What Have I Done to Deserve This? Review
The bored housewife is most commonly found in the film noir. Think of Mildred Pierce, Craig’s Wife or any number of James M. Cain “heroines”, hungry for sex with strangers and just as willing to bump off their husbands. Yet whilst Carmen Maura, lead in What I Have Done to Deserve This?, satisfies some of these criterion, she’s also occupying a role in an early Pedro Almodóvar movie which means gaudy, punchy and cheeky, not murky, ambiguous and dangerous. Indeed, this is a typical eighties entry in the director’s filmography. The mock TV programmes/commercials, comic books and garish title sequence are all present and correct. And whilst we may get melodrama – or rather hints at melodrama – nothing is quite able to impose on Almodóvar’s personality.
What the film offers is an apartment block full of absurdist goings-on which, in part, recall Bertrand Blier’s Buffet froid. However, whereas that film effectively moved forward in a straight line, no matter how odd its developments, What Have I Done to Deserve This? is far more wayward and free-ranging. Its plot, if you can describe it as such, is equally able to encompass forged Hitler’s diaries as it is a pair of kleptomaniac writers. Moreover, each of the characters has their own little quirks with which to distract and disarm the viewer: Maura’s youngest son, barely in his teens if at all, sleeps with a friend’s father, whilst the other, a little older at 14, deals drugs to a neighbouring prostitute.
It’s the kind of environment which Almodóvar can really sink his teeth into. He appears to lap up every last morsel of everyday kitsch and relish every single close-up of a vomit covered floor. Had it all been told in a strictly realist fashion then no doubt What Have I Done to Deserve This? would have been unwatchable – tawdry, downbeat, despairing even, save for the kid with telekinetic powers. Yet Almodóvar almost shrugs off the more debauched elements and treats everything with a lightness of touch. It’s a testament to his talents that the moment in which the youngest son is adopted by a paedophile dentist inexplicably has us smiling. Any other director and it’s difficult to imagine a similar result.
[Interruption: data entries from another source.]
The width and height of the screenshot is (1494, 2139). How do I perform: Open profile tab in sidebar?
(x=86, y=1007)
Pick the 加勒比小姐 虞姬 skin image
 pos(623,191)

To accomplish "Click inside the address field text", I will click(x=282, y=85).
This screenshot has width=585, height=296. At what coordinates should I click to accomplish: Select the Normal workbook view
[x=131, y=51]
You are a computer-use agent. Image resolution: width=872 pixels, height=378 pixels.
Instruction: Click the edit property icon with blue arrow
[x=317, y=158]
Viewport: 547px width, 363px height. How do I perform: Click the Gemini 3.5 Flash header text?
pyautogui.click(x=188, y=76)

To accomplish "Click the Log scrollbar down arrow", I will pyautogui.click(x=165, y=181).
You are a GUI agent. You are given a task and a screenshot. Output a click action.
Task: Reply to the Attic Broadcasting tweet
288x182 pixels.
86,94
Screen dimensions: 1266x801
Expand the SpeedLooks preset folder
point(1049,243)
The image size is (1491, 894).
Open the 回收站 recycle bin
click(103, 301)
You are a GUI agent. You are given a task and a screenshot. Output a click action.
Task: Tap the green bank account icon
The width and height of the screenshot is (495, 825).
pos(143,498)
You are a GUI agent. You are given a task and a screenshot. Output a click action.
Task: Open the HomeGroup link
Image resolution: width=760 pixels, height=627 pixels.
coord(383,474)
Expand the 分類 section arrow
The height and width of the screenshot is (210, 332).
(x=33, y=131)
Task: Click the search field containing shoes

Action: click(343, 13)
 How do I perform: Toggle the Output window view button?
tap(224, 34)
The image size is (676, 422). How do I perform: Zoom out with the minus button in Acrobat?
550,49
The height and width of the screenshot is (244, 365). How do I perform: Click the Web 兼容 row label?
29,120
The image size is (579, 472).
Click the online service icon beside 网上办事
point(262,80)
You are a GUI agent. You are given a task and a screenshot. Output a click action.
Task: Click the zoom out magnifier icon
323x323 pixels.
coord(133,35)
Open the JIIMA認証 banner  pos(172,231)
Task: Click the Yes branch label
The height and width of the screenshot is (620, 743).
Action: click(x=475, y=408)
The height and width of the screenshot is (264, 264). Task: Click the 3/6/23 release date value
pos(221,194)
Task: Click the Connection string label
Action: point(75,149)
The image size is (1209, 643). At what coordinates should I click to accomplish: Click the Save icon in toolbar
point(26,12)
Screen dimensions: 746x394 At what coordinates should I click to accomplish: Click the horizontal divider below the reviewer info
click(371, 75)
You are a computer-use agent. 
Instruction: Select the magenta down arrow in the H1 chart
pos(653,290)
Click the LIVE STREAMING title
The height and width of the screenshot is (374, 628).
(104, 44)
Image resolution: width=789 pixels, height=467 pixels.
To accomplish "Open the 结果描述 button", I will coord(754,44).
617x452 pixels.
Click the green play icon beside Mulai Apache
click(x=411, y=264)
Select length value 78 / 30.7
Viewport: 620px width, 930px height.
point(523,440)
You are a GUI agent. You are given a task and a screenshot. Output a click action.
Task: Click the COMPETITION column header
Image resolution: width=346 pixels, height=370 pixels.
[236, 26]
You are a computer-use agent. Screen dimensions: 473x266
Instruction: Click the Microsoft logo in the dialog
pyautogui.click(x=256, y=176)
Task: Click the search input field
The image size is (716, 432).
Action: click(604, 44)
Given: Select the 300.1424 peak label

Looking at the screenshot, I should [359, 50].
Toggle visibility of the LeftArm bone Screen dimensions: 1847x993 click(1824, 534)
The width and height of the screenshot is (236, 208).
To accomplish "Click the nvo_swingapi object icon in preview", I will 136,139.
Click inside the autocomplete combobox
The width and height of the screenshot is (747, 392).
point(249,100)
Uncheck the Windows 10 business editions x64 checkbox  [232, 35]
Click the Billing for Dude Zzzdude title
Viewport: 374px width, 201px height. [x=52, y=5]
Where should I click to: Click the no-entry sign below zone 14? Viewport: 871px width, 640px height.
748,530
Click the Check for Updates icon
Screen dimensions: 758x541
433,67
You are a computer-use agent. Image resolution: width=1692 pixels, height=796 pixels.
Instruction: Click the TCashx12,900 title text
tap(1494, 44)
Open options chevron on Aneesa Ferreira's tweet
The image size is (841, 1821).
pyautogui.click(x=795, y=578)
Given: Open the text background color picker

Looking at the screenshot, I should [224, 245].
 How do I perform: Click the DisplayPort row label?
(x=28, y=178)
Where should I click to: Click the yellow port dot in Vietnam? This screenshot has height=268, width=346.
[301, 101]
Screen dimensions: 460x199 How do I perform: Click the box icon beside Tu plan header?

Indeed, What Have I Done to Deserve This? makes for a perfectly amusing and engaging viewing experience, though much like Almodóvar’s previous Dark Habits it really isn’t anything more than a collection of sketches. Admittedly, it doesn’t attempt to entice us with a narrative or even consider taking such a direction, yet it really needs to have something more in order to stand up alongside the likes of Women on the Verge of a Nervous Breakdown or even Pepi, Luci, Bom…. Given that Almodóvar has produced a number of great films throughout his career, perfectly amusing and engaging isn’t quite enough to dominate in such company.
This particular offering from Optimum is available either individually or as part of their Almodóvar collection. As such it lacks the José Arroyo introduction found on the other discs in that boxed set, but still comes with a reasonable enough presentation. Transferred anamorphically at a ratio of approximately 1.75:1, the print used is on the clean side, but does appear to be overly murky. Admittedly, much of the film is set either within dingy rooms or at night, but nonetheless it looks decidedly less gaudy then your average early Almodóvar offering. As for the soundtrack, here we find a Dolby Digital 2.0 mix of the original Spanish which sounds perfectly fine. Note however, that the English subtitles are of the burnt-in variety, as has been the case with all of Optimum’s Almodóvar releases thus far. In lieu of the Arroyo introduction, we instead find a poster gallery and the original theatrical trailer as the disc’s only extras.